ANALYSES

Tensions entre les deux Corées sur le nucléaire : jusqu’où peut aller la coopération militaire entre Séoul et Washington ?

Interview
5 janvier 2023
Le point de vue de Barthélémy Courmont


Depuis plus d’un an, la péninsule coréenne connait un fort regain de tensions. Alors que le dirigeant nord-coréen a annoncé le 2 janvier l’augmentation exponentielle de l’arsenal nucléaire de son pays, le président de la Corée du Sud, Yoon Seok-yeol, a évoqué son souhait de voir « la préparation, le partage d’informations, les exercices et les entraînements » concernant la dissuasion nucléaire menés conjointement par Séoul et Washington. Quel est l’état actuel de la coopération militaire entre la Corée du Sud et les États-Unis ? Comment Pyongyang perçoit-il ces exercices ? Vont-ils entrainer un regain des tensions entre les deux pays de la péninsule ? Le point avec Barthélémy Courmont, directeur de recherche à l’IRIS, en charge du Programme Asie-Pacifique.

En quoi consistent ces exercices nucléaires conjoints ? Quel est l’état actuel de la coopération militaire entre la Corée du Sud et les États-Unis ?

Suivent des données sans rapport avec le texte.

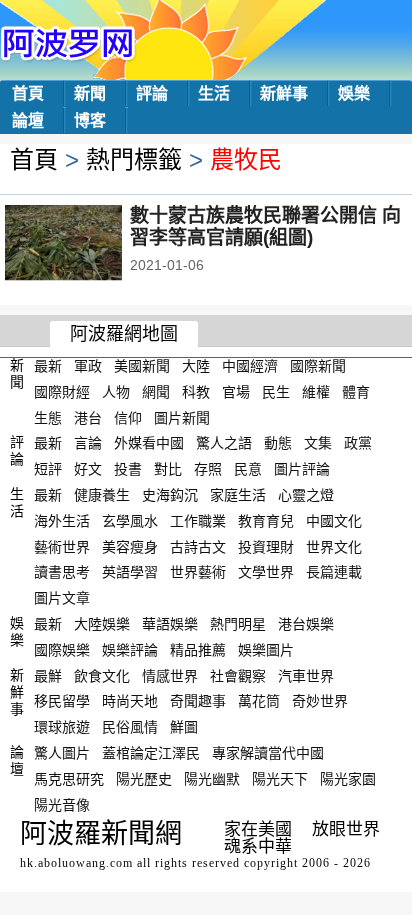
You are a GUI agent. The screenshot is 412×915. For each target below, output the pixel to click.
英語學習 (130, 572)
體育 (356, 392)
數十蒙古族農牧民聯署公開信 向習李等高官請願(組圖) (265, 226)
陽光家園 (348, 779)
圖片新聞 (182, 417)
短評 (48, 469)
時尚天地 (130, 701)
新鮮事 (284, 93)
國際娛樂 (62, 650)
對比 (168, 469)
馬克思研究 (69, 779)
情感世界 (170, 675)
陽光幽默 (212, 779)
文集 (318, 443)
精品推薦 (198, 650)
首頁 (28, 93)
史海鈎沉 (170, 495)
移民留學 (62, 701)
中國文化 (334, 521)
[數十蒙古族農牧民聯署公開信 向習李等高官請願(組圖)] (90, 245)
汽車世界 (306, 675)
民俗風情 (130, 727)
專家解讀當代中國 (268, 753)
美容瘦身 (130, 546)
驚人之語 (224, 443)
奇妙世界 (320, 701)
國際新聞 (318, 366)
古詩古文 (198, 546)
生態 (48, 417)
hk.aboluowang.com (76, 863)
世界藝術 (198, 572)
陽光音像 (62, 804)
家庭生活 (238, 495)
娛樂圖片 (266, 650)
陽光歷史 (144, 779)
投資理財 (266, 546)
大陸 (196, 366)
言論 (88, 443)
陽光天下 (280, 779)
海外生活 (62, 521)
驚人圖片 (62, 753)
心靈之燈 (306, 495)
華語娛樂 (170, 624)
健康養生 (102, 495)
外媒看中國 (149, 443)
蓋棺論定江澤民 (151, 753)
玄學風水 (130, 521)
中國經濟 (250, 366)
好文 (88, 469)
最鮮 (48, 675)
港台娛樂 (306, 624)
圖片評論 (302, 469)
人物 (116, 392)
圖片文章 (62, 598)
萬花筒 (259, 701)
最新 (48, 366)
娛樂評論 (130, 650)
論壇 (28, 120)
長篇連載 (334, 572)
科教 (196, 392)
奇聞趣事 (198, 701)
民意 (248, 469)
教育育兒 (266, 521)
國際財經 (62, 392)
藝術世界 (62, 546)
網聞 (156, 392)
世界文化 (334, 546)
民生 (276, 392)
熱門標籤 (134, 159)
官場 (236, 392)
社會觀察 (238, 675)
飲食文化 (102, 675)
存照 (208, 469)
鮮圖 (184, 727)
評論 (152, 93)
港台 (88, 417)
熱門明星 (238, 624)
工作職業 (198, 521)
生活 (214, 93)
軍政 (88, 366)
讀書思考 (62, 572)
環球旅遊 (62, 727)
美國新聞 (142, 366)
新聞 (90, 93)
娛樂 (354, 93)
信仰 (128, 417)
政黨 (358, 443)
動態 (278, 443)
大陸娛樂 (102, 624)
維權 (316, 392)
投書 (128, 469)
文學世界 (266, 572)
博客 (90, 120)
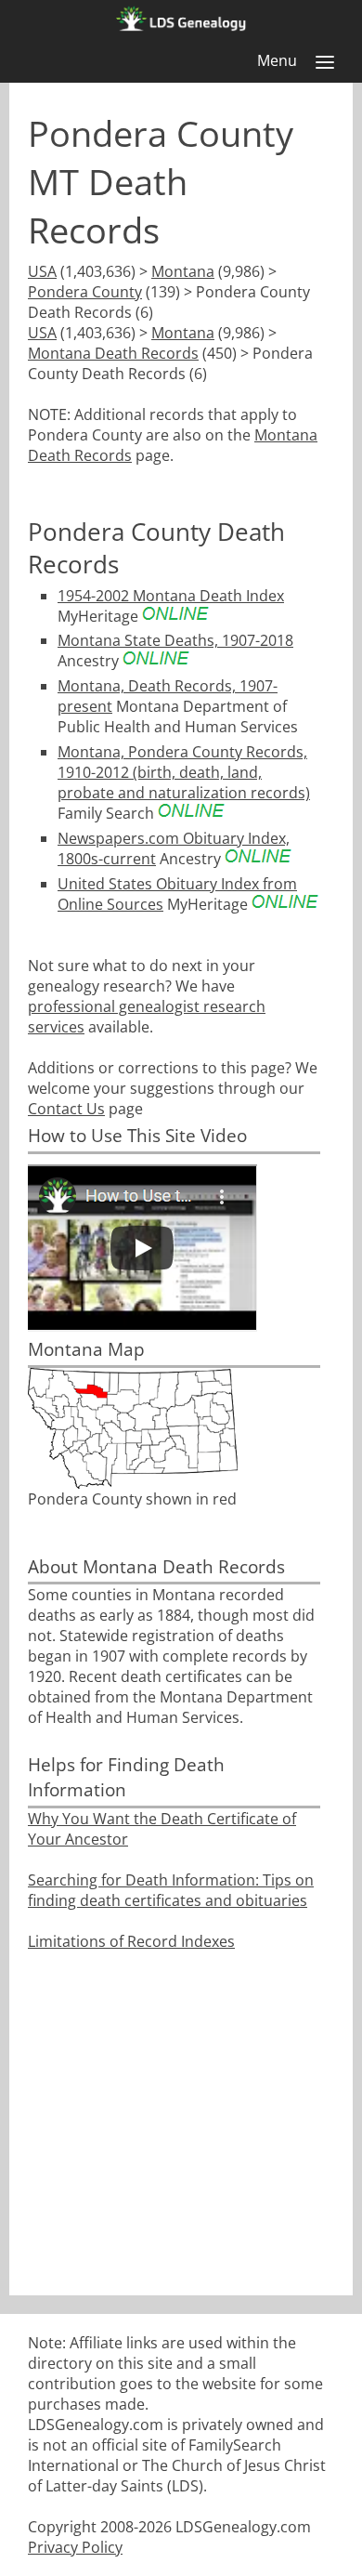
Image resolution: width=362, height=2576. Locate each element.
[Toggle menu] (324, 62)
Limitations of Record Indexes (131, 1941)
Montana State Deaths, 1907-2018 (175, 640)
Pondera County (85, 292)
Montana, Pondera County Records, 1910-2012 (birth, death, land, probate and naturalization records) (184, 772)
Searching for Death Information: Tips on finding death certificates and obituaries (171, 1890)
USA (42, 271)
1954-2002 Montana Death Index (171, 595)
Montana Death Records (113, 353)
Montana (182, 271)
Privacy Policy (75, 2547)
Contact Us (66, 1108)
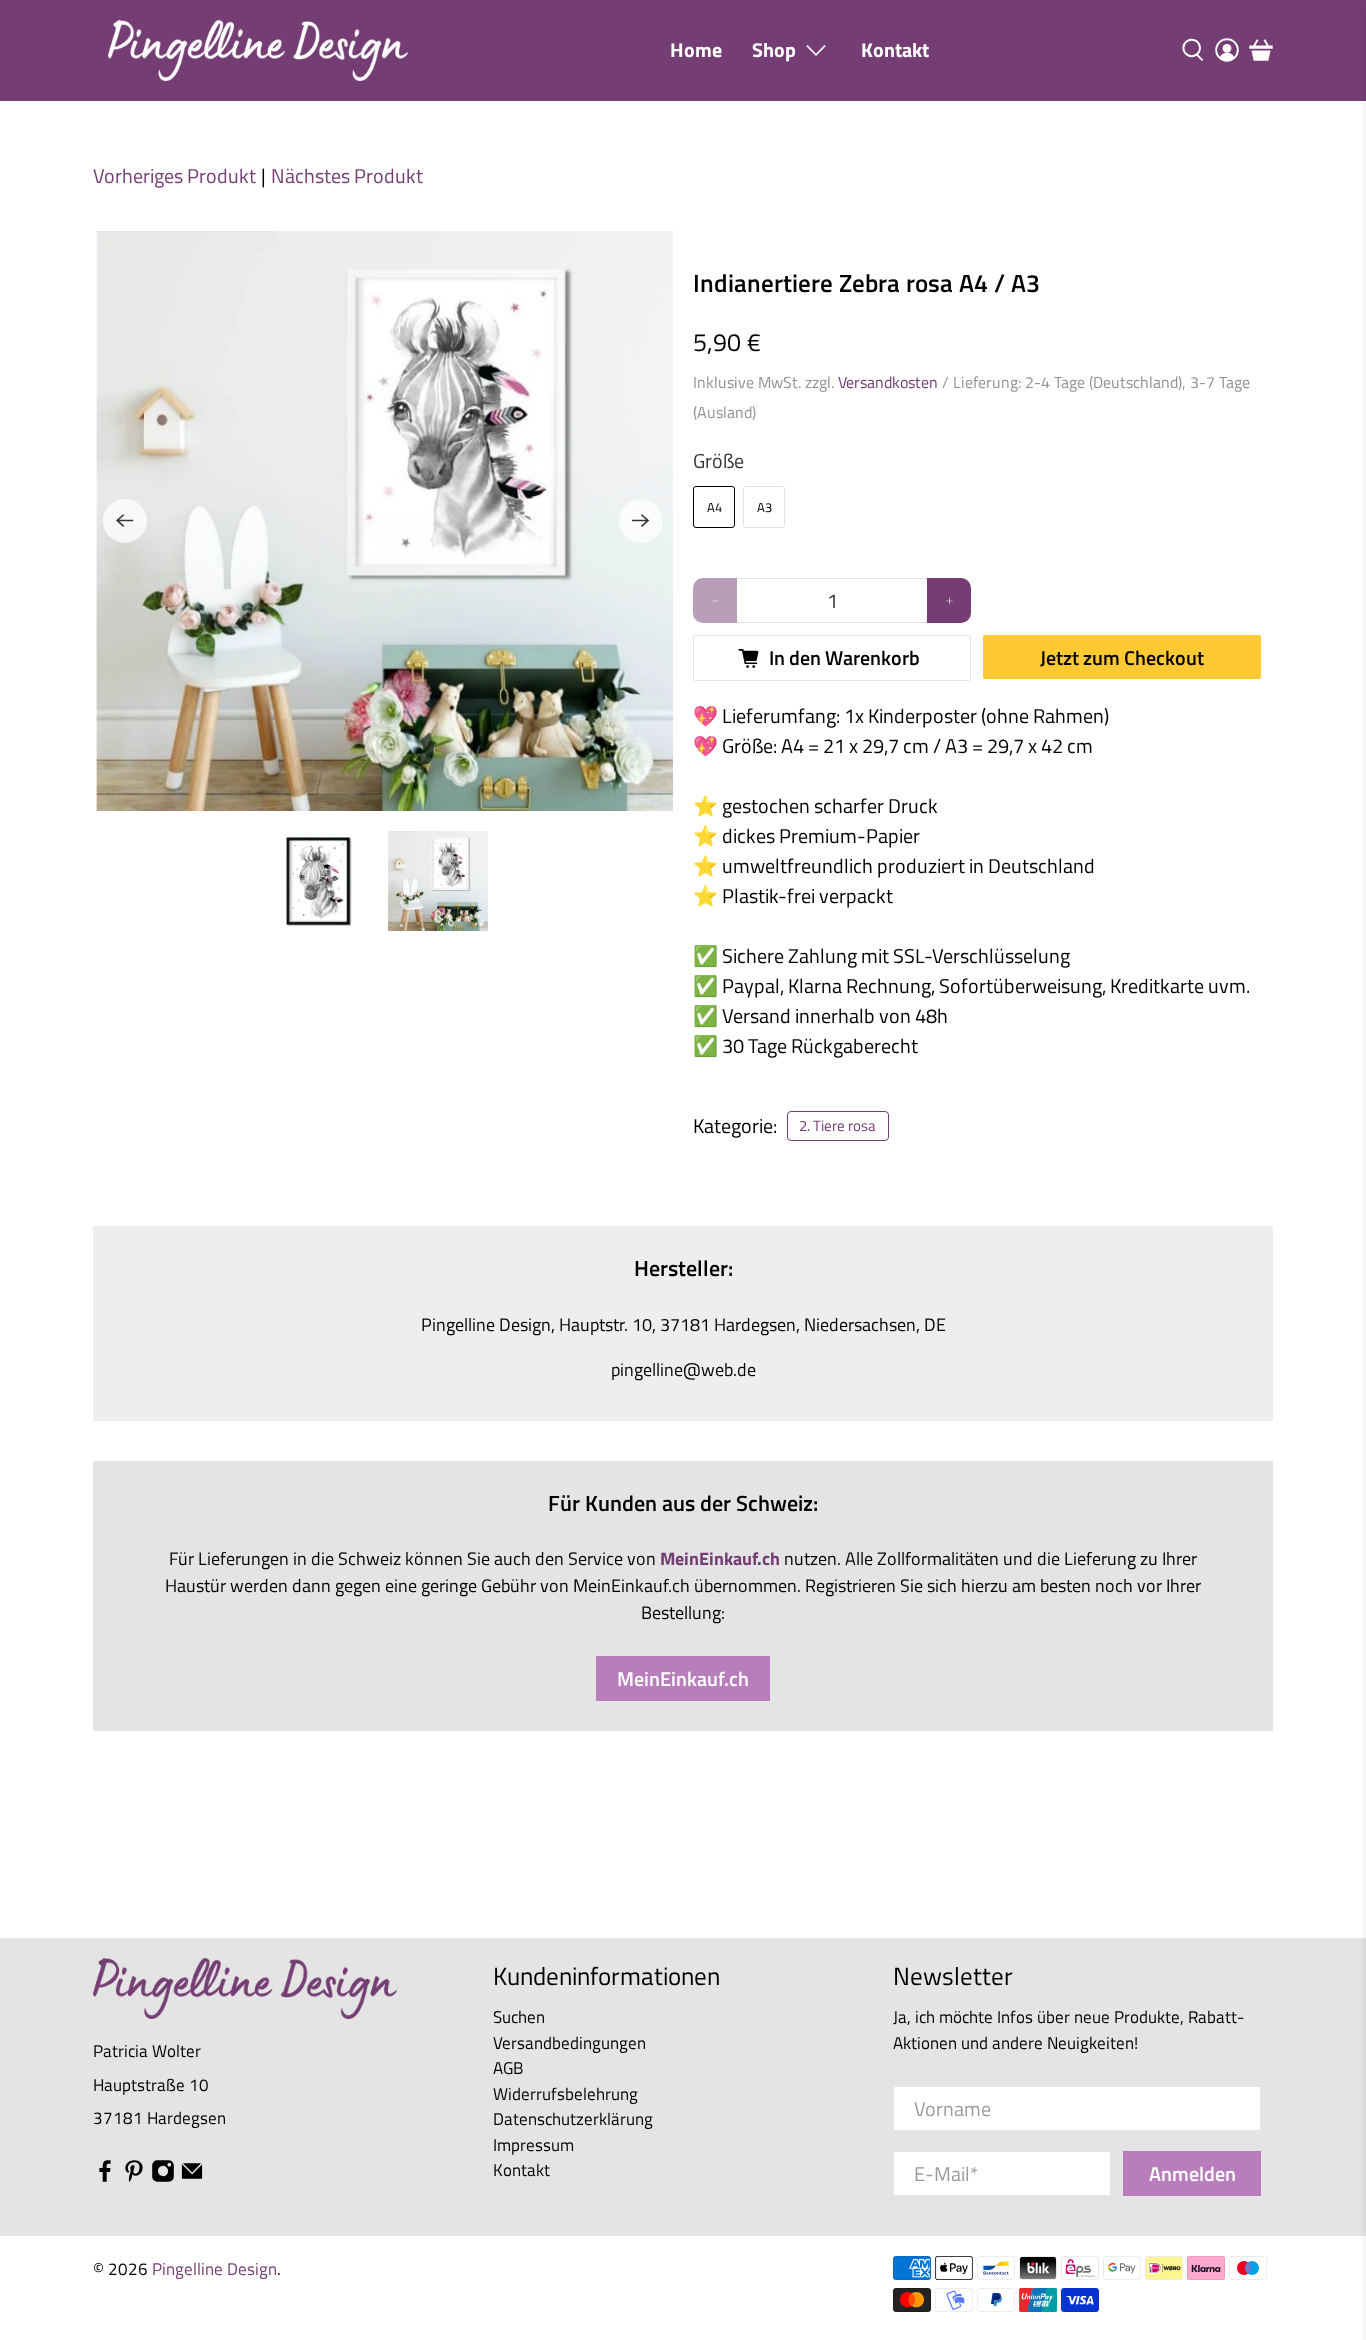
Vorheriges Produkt (174, 176)
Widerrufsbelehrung (565, 2094)
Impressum (533, 2145)
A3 (764, 507)
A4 (714, 507)
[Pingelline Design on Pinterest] (134, 2177)
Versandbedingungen (569, 2043)
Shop (774, 49)
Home (696, 49)
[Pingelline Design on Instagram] (163, 2177)
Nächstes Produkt (347, 176)
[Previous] (125, 521)
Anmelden (1192, 2173)
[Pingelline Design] (258, 50)
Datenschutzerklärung (573, 2119)
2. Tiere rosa (837, 1126)
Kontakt (895, 49)
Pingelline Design (214, 2268)
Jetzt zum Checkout (1122, 657)
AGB (508, 2068)
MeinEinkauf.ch (683, 1678)
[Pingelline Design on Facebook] (105, 2177)
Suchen (519, 2017)
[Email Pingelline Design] (192, 2177)
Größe (718, 461)
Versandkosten (888, 382)
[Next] (641, 521)
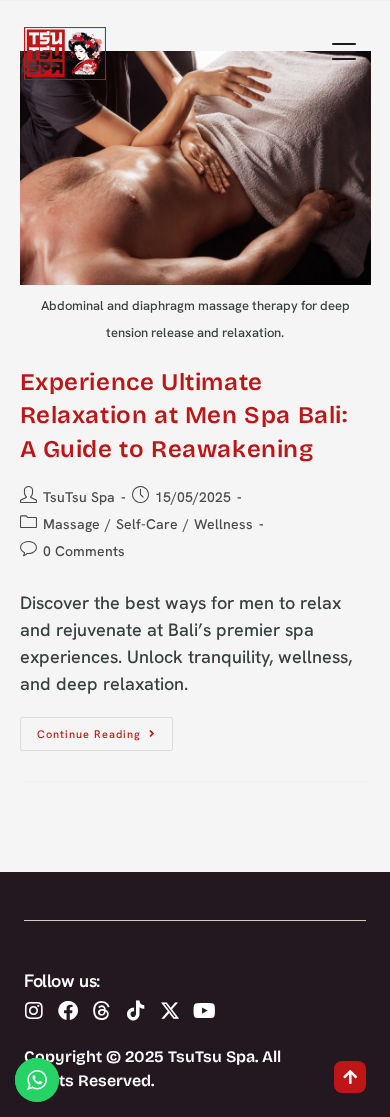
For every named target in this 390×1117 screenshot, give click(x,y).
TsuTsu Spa (79, 497)
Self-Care (147, 524)
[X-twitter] (170, 1011)
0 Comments (84, 551)
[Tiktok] (136, 1011)
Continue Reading (105, 729)
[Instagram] (34, 1011)
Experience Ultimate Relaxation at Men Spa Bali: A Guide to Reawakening (184, 415)
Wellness (223, 524)
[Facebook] (68, 1011)
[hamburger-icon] (343, 54)
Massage (71, 524)
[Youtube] (204, 1011)
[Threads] (102, 1011)
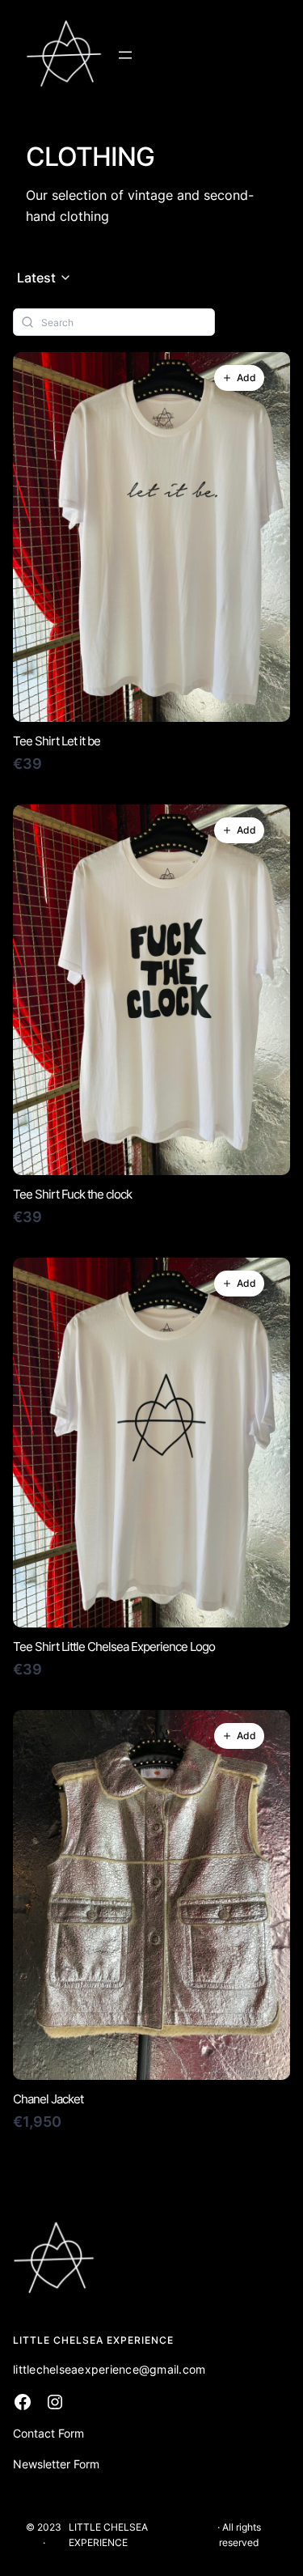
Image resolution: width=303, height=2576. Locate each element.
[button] (44, 278)
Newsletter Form (56, 2464)
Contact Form (48, 2433)
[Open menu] (125, 55)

Les deux pays sont unis depuis 1953, quelques semaines après la fin de la guerre de Corée, par une alliance militaire qui suppose une assistance mutuelle. Elle fêtera donc ses soixante-dix ans cette année. En vertu de cette alliance réaffirmée à plusieurs reprises à Washington et à Séoul, près de 30 000 soldats américains sont stationnés en Corée du Sud, une présence à échelle de celle en Allemagne ou au Japon, mais à la différence qu’il ne s’agit pas ici d’un pays vaincu par les États-Unis. De même, si la guerre reprend, les forces sud-coréennes passent sous commandement américain, et s’il était question que ce rapport s’inverse en 2022, il n’en est encore rien. Les deux pays conduisent par ailleurs des exercices militaires conjoints depuis 2009. Entre 1958 et 1991, des armes nucléaires américaines furent stationnées en Corée du Sud, atteignant près de 1000 ogives à la fin des années 1960. Mais sous la présidence de George H. W. Bush, ces armes furent démantelées et il n’y a plus, officiellement du moins, d’armes nucléaires américaines stationnées en permanence dans la péninsule coréenne depuis plus de trente ans. En annonçant des exercices conjoints incluant des capacités nucléaires, le président sud-coréen Yoon Seok-yeol brise un tabou dans un contexte de regain de tensions avec Pyongyang.

Quelle(s) réaction(s) le discours de Yoon Seok-yeol a-t-il provoqué chez son homologue nord-coréen ?

Les tensions sont très fortes depuis l’élection de Yoon, en mars dernier, et les annonces successives de son cabinet, qui rompt avec son prédécesseur. Pendant cinq ans – surtout les deux premières années de son mandat – Moon Jae-In s’était efforcé d’établir un climat de confiance entre les deux pays. Mais l’arrivée au pouvoir de son successeur marque un tournant conservateur que cette annonce ne fait que renforcer. Pyongyang voit dans ces exercices une menace, et va s’en servir pour légitimer un peu plus ses activités proliférantes et son discours agressif. Comme ce fut déjà le cas sous la présidence de Lee Myung-bak (2007-2012), les conservateurs sud-coréens font malgré eux le jeu de la Corée du Nord. Au passage, il est presque étonnant de constater cet alignement total sur Washington à l’heure où la Corée du Sud affiche ses capacités mais aussi ses ambitions, notamment relevées dans une habile stratégie indopacifique qui met en avant l’indépendance et le refus d’entrer dans une logique de blocs. Avec cette annonce, Yoon se positionne presque à contre-courant de ce que la Corée du Sud peut, et doit, faire.

Ces exercices militaires conjoints pourraient-ils entrainer un regain des tensions entre les deux pays de la péninsule ?

Indiscutablement. Il faut y ajouter le problème lié à la prolifération. Selon plusieurs études, une grande partie de la population sud-coréenne serait aujourd’hui favorable à ce que ce pays se dote de l’arme nucléaire, afin d’assurer sa protection face aux manœuvres de Pyongyang. Ce serait évidemment une violation du Traité de non-prolifération (TNP), mais au-delà, un risque sécuritaire dépassant très largement la péninsule, et pouvant provoquer une véritable escalade dans la région. On imagine ainsi difficilement Tokyo et Pékin rester les bras croisés. La sécurité de la Corée du Sud est une nécessité, et l’alliance avec les États-Unis en est la pierre angulaire. Mais il y a dans l’annonce de ces exercices incluant des capacités nucléaires une provocation aussi inutile que dangereuse.